Tuesday, July 14, 2009

Oh. hey.

As I've said, the busiest times are the most interesting, but then there's no time to document it. I've waffled between slaughtered-with-projects and sleeping-over-ten-hours-daily for a while, with a fairly regular work schedule. Then the Survivor season ended and we finished that other show and things have been a little spotty and less consistent lately. Episodes deliver late, I cancel dinner plans, etc. etc.

But for as busy as I felt there, for a while, I can't think of much that happened. Predictable and boring heartache aside, the main thing that sticks out for me the last few months is that I realized that in American English, at the end of Zs and hard Ss, there's a short section of a soft S. I don't know why I never noticed before, but it kind of blew me away.

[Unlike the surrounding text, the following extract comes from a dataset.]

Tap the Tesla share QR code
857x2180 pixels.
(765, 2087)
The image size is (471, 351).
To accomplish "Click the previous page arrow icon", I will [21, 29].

As you know, in addition to the more creative work of designing and editing sound effects, I (much more often) edit dialog. Sometimes this means cleaning up production sound in noisy environments, sometimes this means pacing out the sentences in interviews that have had content removed for more concise storytelling (removing ums or stutters, replacing pronouns with proper nouns, shifting sentences from the past tense into the present, etc), and sometimes this means editing voiceover to fit and play over action.

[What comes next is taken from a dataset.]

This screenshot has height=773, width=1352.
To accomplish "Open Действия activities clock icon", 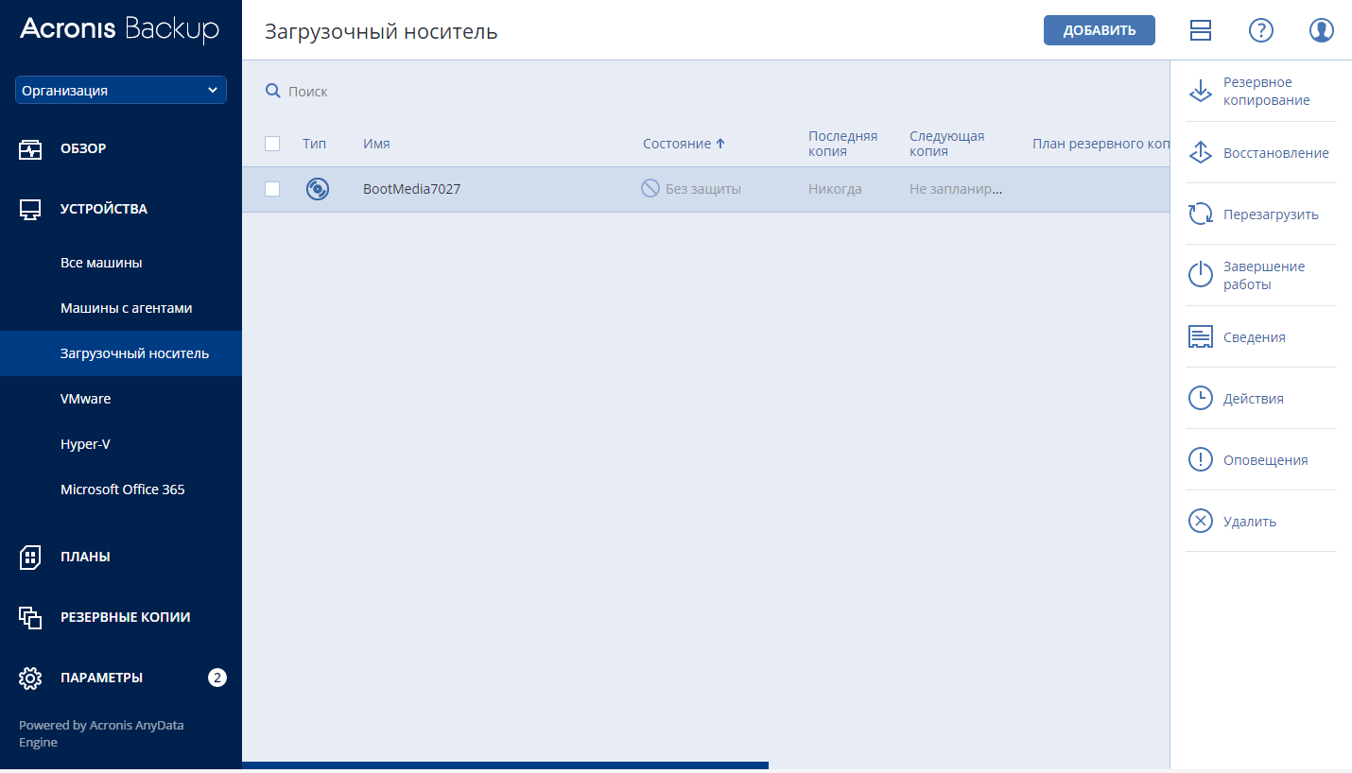I will click(1200, 399).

I was working on a 'wacky' series with two commentators who talked over each other fairly often and for the most part, fading one out as the other started speaking worked just fine, but in cases where they did a few takes of a section and changed up timing, sometimes a whole word or just a syllable at the end of one commentator's sentence would be masked by the other in one take, but not in another. i.e. you can hear Tom talking over the end of Jerry's line in Jerry's mic, but since the producers wanted to use a different take of the next line, we don't want to hear Tom start to talk, but we want Jerry to finish his line. Make sense? So in order to execute that, I have to find an acceptable substitute for the last few letters that Jerry was saying so his sentence ends cleanly. In the particular instance that I am talking about, the line ended with a hard S and I was having a difficult time finding a clean one in that episode. But as I mentioned, it turns out that in a hard S or a Z, after the vocalized part, there's a short voiceless part. Pure S. I figured I would try stealing a soft S (Ok let's get picky: a voiceless alveolar sibilant) and pasting it at the end. It sounded seamless and I added another tool to my toolbox!

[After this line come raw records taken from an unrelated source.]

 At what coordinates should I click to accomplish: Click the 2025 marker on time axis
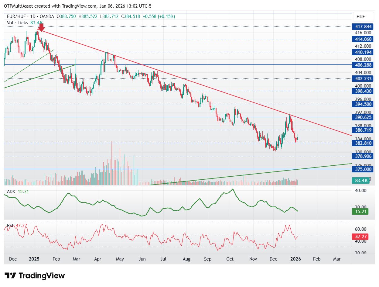[x=34, y=259]
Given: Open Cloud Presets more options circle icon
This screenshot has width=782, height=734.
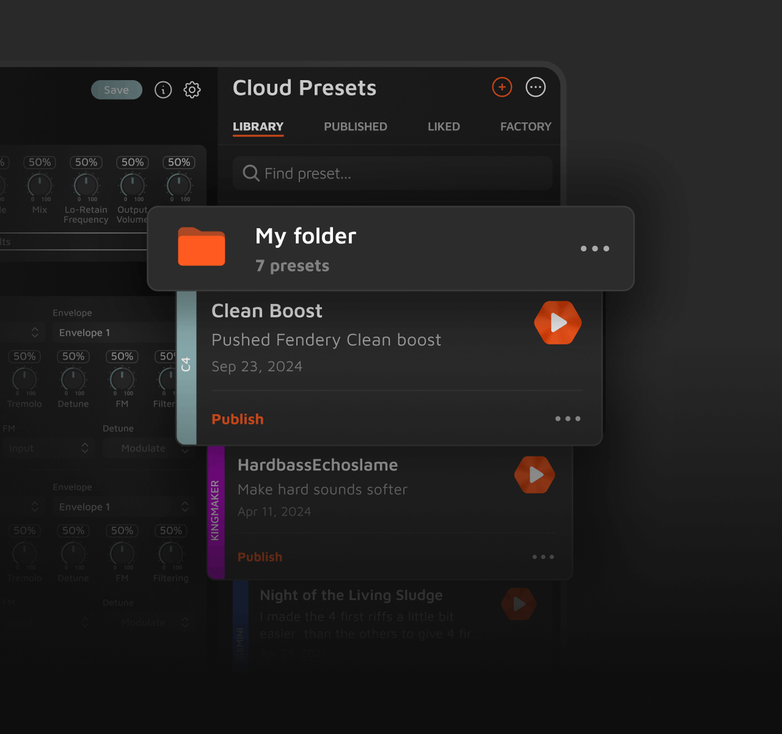Looking at the screenshot, I should (536, 87).
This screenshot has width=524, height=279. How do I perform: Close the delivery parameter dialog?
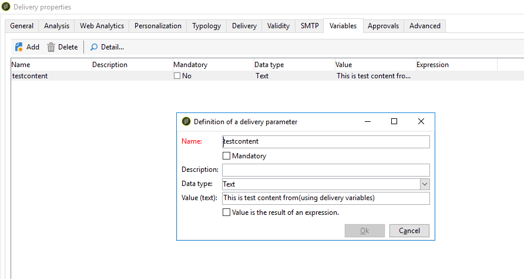[x=421, y=121]
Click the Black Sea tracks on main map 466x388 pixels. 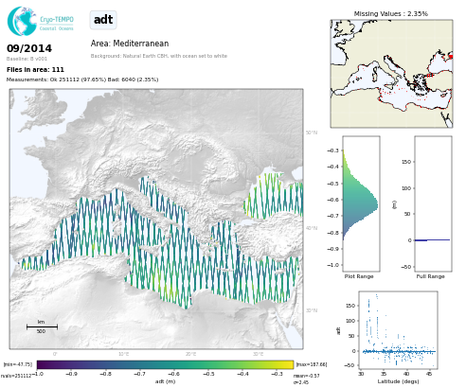click(274, 196)
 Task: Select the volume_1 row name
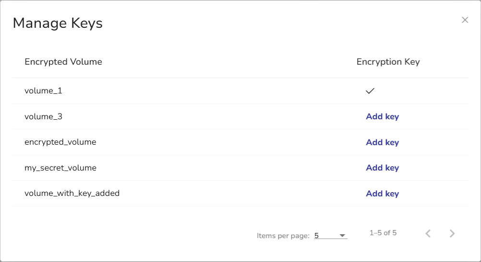coord(43,91)
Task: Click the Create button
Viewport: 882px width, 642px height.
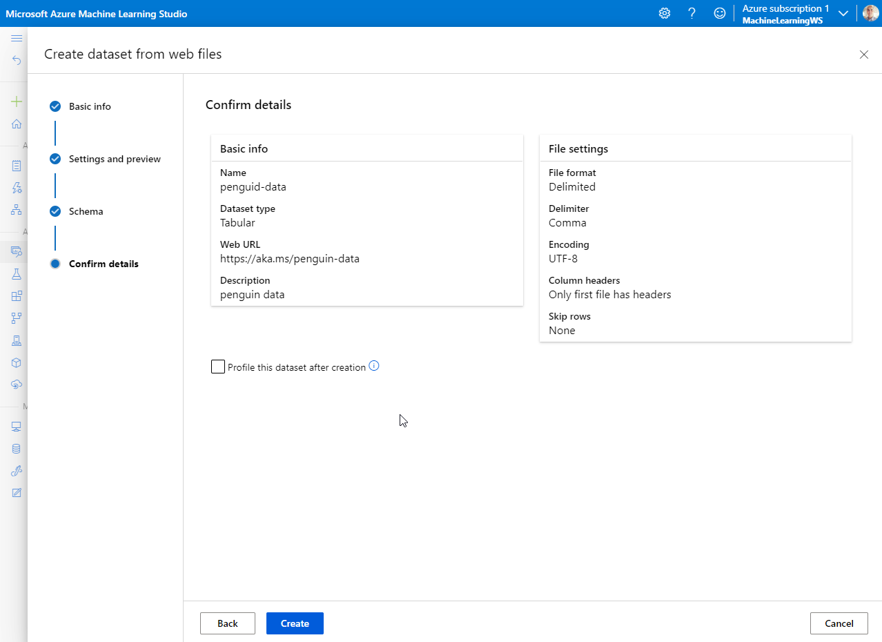Action: pyautogui.click(x=295, y=623)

And I do this stuff all the time. After a while you get notice that you can put in a long fade across a W and you won't hear it, you should always drop a short fade into the center-loudest point in a short I, etc, etc. You know that you can crossfade different Ss together and not hear it, paste a SH right before "He" and make it say "She" easily with some finessing, copy and paste "and" or "but" from somewhere else in the show etc, etc. But it was really nice to add another nugget of knowledge to that database and I was quite pleased.